One of the side effects of the recent hurricane on the east coast will be the economic consequences. On the national level there is a debate about fiscal policy and the deficit. One party wants to keep revenue the same (no tax increase for anyone) and reduce spending. The other party wants to increase revenue (tax the wealthy) and stimulate the economy with a jobs or infrastructure spending package. The first group maintains that the over spending of the last decade is the greatest threat to the long term economy and must be reined in this second. The other side contends that with massive unemployment we need to get people to work to stimulate the economy first and the subsequent growth will create the additional revenue to reduce our borrowings in the long run. This is why Hurricane Irene becomes so interesting.

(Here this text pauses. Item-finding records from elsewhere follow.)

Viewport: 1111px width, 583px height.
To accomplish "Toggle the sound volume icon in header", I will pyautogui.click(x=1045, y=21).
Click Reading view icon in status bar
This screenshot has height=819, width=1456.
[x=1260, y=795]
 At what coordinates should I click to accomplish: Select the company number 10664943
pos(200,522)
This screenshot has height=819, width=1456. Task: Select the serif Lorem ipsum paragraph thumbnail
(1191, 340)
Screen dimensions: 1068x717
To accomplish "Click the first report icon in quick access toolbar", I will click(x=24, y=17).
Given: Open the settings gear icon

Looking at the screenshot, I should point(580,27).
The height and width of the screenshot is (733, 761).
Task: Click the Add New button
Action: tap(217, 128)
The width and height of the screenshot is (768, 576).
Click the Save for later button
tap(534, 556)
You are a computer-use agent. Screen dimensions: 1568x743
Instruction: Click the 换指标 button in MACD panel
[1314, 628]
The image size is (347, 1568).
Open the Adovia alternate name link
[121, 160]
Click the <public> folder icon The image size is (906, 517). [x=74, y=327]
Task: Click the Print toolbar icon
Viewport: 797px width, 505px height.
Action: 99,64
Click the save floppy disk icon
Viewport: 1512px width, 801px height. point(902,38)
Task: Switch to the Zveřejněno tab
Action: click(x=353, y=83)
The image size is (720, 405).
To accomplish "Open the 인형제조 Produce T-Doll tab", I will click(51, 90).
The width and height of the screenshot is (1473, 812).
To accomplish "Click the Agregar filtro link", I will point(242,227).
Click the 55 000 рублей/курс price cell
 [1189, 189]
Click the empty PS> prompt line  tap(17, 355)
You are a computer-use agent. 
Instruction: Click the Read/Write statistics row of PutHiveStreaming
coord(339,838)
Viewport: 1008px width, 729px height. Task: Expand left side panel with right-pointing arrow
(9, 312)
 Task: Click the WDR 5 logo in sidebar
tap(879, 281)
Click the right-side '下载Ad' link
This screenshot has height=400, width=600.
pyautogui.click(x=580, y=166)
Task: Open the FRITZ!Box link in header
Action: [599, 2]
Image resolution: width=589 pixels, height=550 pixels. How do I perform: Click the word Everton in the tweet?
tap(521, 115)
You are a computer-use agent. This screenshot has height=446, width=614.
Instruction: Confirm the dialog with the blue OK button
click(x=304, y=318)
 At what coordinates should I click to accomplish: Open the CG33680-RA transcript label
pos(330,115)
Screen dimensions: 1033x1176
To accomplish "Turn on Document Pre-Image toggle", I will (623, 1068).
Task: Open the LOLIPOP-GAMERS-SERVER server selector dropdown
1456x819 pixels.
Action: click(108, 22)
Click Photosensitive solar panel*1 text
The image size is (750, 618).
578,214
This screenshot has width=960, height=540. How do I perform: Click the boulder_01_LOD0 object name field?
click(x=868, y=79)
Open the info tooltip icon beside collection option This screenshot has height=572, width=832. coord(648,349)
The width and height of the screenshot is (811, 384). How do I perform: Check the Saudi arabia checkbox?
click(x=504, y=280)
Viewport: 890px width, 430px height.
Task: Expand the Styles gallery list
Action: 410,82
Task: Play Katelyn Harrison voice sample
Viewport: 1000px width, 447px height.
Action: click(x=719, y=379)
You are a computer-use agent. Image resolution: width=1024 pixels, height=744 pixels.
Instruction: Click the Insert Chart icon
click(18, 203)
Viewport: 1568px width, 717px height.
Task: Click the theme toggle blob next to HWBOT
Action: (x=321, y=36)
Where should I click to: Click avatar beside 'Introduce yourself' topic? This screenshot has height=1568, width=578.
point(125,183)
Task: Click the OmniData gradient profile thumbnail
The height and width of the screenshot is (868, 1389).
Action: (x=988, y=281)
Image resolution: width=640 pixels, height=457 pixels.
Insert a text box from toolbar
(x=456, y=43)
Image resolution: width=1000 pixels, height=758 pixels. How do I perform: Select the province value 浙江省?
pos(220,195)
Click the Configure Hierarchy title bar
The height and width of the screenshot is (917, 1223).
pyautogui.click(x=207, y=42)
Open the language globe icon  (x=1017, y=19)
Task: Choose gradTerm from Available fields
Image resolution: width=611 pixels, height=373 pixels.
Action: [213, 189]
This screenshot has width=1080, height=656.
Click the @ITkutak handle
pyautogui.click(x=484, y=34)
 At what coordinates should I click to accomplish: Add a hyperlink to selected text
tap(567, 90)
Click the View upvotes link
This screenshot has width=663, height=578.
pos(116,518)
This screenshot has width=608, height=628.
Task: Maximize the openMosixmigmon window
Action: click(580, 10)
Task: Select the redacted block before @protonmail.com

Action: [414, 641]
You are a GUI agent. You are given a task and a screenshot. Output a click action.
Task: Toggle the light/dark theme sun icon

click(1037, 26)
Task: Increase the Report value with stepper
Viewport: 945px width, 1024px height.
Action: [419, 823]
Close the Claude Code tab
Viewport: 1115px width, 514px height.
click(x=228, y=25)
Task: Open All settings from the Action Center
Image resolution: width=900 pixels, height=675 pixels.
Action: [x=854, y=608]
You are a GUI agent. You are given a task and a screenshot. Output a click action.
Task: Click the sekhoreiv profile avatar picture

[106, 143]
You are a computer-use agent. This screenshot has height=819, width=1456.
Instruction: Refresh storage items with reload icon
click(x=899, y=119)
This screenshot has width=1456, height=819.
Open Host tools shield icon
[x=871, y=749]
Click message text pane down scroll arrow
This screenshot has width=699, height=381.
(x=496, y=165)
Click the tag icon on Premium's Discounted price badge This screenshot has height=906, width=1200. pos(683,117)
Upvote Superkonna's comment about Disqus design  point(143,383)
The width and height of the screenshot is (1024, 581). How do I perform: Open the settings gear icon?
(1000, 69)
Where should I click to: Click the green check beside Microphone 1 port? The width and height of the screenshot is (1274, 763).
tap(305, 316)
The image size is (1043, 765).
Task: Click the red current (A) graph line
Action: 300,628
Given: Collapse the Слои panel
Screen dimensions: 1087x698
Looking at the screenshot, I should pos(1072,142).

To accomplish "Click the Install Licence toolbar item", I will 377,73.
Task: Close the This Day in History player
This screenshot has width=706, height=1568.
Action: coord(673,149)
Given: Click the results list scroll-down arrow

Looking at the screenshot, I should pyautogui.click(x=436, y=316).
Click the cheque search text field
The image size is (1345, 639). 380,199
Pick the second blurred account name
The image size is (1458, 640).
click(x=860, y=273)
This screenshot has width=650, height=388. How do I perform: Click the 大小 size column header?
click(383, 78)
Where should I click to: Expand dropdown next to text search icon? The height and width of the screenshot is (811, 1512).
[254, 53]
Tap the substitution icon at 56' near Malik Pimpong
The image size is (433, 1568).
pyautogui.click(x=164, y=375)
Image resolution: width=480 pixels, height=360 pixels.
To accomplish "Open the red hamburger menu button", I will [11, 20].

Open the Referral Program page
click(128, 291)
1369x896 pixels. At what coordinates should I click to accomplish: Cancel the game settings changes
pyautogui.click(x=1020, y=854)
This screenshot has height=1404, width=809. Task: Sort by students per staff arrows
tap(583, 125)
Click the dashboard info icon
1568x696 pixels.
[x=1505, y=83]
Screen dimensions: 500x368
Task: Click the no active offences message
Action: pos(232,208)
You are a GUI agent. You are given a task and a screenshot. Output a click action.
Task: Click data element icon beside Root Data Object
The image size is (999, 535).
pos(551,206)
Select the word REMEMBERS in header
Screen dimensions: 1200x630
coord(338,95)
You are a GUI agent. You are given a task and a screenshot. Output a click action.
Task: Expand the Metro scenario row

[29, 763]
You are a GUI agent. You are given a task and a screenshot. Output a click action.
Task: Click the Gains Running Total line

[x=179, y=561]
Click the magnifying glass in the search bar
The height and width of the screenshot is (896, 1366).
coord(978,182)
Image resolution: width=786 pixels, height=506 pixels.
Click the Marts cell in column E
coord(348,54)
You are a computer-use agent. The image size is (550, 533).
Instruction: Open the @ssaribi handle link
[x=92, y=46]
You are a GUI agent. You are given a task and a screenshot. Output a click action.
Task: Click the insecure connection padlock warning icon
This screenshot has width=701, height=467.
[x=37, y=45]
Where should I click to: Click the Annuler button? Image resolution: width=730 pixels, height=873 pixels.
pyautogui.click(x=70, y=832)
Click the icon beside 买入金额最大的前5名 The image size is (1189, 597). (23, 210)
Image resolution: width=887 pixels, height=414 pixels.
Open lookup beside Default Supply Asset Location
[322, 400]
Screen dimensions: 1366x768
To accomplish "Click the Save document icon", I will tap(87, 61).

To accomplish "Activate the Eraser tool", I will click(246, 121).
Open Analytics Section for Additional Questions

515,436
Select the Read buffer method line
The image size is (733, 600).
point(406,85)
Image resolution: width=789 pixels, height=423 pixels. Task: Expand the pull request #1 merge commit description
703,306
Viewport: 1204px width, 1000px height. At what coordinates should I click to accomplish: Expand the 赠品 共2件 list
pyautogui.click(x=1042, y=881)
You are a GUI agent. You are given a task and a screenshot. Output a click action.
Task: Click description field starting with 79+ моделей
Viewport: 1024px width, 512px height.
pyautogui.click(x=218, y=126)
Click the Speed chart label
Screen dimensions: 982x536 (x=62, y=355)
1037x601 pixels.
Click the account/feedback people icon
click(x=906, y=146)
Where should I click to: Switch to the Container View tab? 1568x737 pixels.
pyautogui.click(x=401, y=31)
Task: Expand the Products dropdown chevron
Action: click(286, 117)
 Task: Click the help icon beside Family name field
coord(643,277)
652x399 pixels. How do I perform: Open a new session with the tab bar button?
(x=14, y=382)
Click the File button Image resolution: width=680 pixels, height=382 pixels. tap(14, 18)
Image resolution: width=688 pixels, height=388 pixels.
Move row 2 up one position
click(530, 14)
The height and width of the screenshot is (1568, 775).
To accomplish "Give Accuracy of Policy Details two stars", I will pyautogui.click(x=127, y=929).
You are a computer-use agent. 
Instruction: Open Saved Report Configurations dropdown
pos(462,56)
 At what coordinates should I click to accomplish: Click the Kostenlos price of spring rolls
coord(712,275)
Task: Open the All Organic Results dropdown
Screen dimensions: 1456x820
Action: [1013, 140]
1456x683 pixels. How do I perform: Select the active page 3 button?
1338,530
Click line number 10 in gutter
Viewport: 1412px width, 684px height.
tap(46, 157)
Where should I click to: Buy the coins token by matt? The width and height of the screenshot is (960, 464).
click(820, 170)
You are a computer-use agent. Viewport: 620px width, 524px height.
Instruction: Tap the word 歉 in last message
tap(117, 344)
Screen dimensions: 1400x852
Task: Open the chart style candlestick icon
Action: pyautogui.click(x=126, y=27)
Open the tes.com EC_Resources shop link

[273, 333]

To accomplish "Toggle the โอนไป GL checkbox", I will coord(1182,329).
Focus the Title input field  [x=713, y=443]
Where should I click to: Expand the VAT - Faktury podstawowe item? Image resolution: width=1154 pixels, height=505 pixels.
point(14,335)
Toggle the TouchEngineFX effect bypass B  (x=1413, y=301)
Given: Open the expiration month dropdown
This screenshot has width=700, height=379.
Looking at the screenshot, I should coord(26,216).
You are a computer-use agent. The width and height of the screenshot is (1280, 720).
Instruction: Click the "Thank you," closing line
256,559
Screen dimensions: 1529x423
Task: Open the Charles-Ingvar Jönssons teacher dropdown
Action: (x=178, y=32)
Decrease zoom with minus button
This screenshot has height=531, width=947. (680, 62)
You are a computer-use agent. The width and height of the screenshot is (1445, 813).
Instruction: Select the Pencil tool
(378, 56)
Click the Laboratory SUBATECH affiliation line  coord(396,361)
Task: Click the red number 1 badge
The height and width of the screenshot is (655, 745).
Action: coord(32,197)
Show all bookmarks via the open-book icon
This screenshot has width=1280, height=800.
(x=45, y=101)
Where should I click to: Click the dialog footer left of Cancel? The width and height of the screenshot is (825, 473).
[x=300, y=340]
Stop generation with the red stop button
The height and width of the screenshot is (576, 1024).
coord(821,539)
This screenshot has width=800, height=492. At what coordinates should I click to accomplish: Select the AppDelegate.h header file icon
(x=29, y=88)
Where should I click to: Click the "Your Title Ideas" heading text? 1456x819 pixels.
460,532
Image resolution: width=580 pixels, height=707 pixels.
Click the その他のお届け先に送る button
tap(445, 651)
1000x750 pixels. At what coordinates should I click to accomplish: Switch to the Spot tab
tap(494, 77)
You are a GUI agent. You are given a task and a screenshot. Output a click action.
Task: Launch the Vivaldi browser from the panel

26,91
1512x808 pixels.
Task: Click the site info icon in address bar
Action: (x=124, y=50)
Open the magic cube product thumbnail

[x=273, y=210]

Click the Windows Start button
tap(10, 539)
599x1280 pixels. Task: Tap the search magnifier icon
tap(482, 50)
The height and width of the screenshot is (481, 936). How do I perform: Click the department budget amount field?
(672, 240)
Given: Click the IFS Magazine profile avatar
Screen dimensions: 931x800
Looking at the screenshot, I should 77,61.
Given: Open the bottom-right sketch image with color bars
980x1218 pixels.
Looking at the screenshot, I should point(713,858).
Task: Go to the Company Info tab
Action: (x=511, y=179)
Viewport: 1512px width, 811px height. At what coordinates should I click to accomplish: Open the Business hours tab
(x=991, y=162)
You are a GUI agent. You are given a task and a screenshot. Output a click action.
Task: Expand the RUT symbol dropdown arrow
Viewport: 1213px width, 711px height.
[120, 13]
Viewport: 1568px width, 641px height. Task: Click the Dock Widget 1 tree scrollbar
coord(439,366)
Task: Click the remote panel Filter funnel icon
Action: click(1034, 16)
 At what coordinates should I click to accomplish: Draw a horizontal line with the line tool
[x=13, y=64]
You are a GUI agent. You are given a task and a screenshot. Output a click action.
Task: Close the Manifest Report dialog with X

The storm caused enormous damage from North Carolina to Vermont. The near term economic effect will be to increase spending at the state level to repair bridges, roads and other infrastructure. The states will be forced to borrow and increase their budget gaps in the immediate future to fund this. The second part will be increased jobs for electricians, carpenters, plumbers as people need to repair their homes and businesses. The money for this will come from insurance companies which serve as a proxy for the wealthiest Americans. Insurance companies have saved or stored money in their investment portfolio and the size of the claims following the storm will recycle their savings to people who must spend the money immediately. The storm will force investment money into the economy at a fairly rapid rate. This will enable us to measure whether the stimulus theory is valid or whether the deficit reduction party is right.
Over the next ten to twelve months look to the economies of the affected states as to retail sales (Lowes, Home Depot, etc), state tax receipts both income and sales, and housing activity one year from now.